___ Selected passage ___

Federal Labor will introduce tough new penalties, including jail time, to stop ‘dodgy’ aged care providers neglecting and mistreating their residents, if it wins the upcoming federal election.
It will also ensure full transparency for Australian taxpayers and aged care recipients over where public and private funds are being spent by requiring providers to provide publicly available breakdowns of money spent on care, nursing, food, cleaning, and profits.
Opposition Leader Anthony Albanese announced the new measures yesterday, saying that after a decade of shameful neglect, a Labor Government would solve the crisis in aged care and put security, dignity, quality and humanity back into the embattled sector.
If it wins the federal election, Labor will introduce criminal penalties for aged care providers who “seriously and repeatedly” facilitate or cover up the abuse and neglect of aged care residents. It will also establish a new duty of care, accountable by providers, to recipients of aged care services, including a compensations scheme when the duty is breached.
Labor says the move will create a pathway for class actions against “dodgy providers”.
Other measures announced include the creation of a new aged care complaints commissioner; penalties for providers who punish aged care workers, residents and families in retaliation following complaints; and arming the Aged Care Quality and Safety Commission with stronger investigative powers.

___ Dataset excerpts ___

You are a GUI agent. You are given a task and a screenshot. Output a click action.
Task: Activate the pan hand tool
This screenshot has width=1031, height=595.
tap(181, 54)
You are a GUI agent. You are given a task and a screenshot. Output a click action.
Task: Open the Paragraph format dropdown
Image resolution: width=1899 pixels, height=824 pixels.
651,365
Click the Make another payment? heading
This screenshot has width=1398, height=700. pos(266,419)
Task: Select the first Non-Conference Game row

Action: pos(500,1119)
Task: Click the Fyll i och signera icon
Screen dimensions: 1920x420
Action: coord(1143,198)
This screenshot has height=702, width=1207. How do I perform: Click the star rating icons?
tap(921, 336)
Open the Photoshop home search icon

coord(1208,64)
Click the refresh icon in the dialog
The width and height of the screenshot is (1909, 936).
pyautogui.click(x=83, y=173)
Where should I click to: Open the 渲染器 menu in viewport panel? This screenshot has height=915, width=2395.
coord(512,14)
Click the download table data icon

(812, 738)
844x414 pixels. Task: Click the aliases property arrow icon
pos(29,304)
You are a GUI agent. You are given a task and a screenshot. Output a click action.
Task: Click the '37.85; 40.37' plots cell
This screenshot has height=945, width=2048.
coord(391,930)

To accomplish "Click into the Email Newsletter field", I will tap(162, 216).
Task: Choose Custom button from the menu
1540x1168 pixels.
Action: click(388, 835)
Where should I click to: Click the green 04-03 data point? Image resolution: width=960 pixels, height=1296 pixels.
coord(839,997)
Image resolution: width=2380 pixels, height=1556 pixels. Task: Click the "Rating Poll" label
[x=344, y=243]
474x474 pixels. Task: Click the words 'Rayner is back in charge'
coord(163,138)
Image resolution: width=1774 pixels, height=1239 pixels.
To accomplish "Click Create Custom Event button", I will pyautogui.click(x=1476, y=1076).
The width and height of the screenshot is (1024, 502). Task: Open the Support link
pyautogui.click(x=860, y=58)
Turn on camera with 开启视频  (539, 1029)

___

### The task
Rewrite the Labor aged care text between "Federal Labor will" and "upcoming federal election.", inclusive, with "jail time" swapped for "imprisonment".

### Output of the exercise
Federal Labor will introduce tough new penalties, including imprisonment, to stop ‘dodgy’ aged care providers neglecting and mistreating their residents, if it wins the upcoming federal election.